Que los futuros esposos tengan una apertura a la vida es una condición necesaria para casarse por la Iglesia. Sin embargo, existen matrimonios que —teniendo la apertura para tener y educar a sus futuros hijos— no les ha sido posible, pese a haber probado algunas vías lícitas y honradas para ello. Hablaremos, en este artículo, cómo estos matrimonios pueden llegar a ser potencialmente fecundos partiendo de la verdad de su unión, de su amor, y de todo lo que sea un fruto de “lo nuestro”.

¿Qué es lo que hace verdaderamente fecundo a un matrimonio?

El carácter esencial del matrimonio está en construir una unión exclusiva y perpetua entre el varón y la mujer basada en los lazos del amor. La fecundidad se encuentra ordenada a acrecentar la unión de los esposos, mediante la búsqueda del bien individual en conjunto. Los esposos son un bien en sí mismos y son la razón de ser del matrimonio.

El amor de los esposos, cuando es verdadero, goza de una gran fecundidad, aunque no hubiera descendencia. En este sentido, Dietrich von Hildebrand (1965) destaca: “Más exacto es considerar fecundo —en el sentido más hondo de la palabra— a todo matrimonio que sea interiormente pleno”.

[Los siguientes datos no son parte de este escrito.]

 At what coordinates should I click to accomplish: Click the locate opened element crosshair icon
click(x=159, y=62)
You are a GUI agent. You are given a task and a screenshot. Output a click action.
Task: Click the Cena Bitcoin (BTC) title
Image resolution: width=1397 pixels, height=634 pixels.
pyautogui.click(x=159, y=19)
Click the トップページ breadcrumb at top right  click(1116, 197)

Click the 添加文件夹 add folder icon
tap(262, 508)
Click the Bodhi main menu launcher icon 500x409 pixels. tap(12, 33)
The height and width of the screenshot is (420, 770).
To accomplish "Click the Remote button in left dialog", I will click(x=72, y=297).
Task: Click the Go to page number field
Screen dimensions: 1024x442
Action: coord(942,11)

¿Y si no vienen los hijos?

Los esposos que viven la experiencia de la esterilidad física tienen un gran campo de acción para descubrir, ejercer y ensanchar el verdadero y principal sentido de la maternidad y la paternidad. Estos matrimonios están llamados a desarrollar la fecundidad espiritual pudiendo recurrir −después de una etapa de discernimiento− a concretarla en la adopción, la tutela, la tarea educativa, el apostolado, o realizando otros servicios en beneficio de la sociedad.

Juan Pablo II: “No se debe olvidar que incluso cuando la procreación no es posible, no por esto pierde su valor la vida conyugal. La esterilidad física, en efecto, puede dar ocasión a los esposos para otros servicios importantes a la vida de la persona humana” (Familiaris Consortio, 1981, n. 14).

Una entrega mayor del uno para el otro

Thibon (2010), hablando del instinto maternal, nos dice: “No creo exagerar si digo que el primer hijo de toda mujer, nacida realmente para ser madre, es su esposo. Y creo que es esta una de las más profundas raíces de la perennidad del gran amor femenino”. A la vez, el esposo ha de vivir su paternidad cuidando −con primacía− de su mujer.

Elcana (esposo) intentando consolar a su esposa le dice: “Ana, ¿por qué lloras y no comes? ¿Por qué está triste tu corazón? ¿No soy yo para ti mejor que diez hijos?”

(1 Samuel 1, 8).

Por Katherine Zambrano Yaguana, PhD.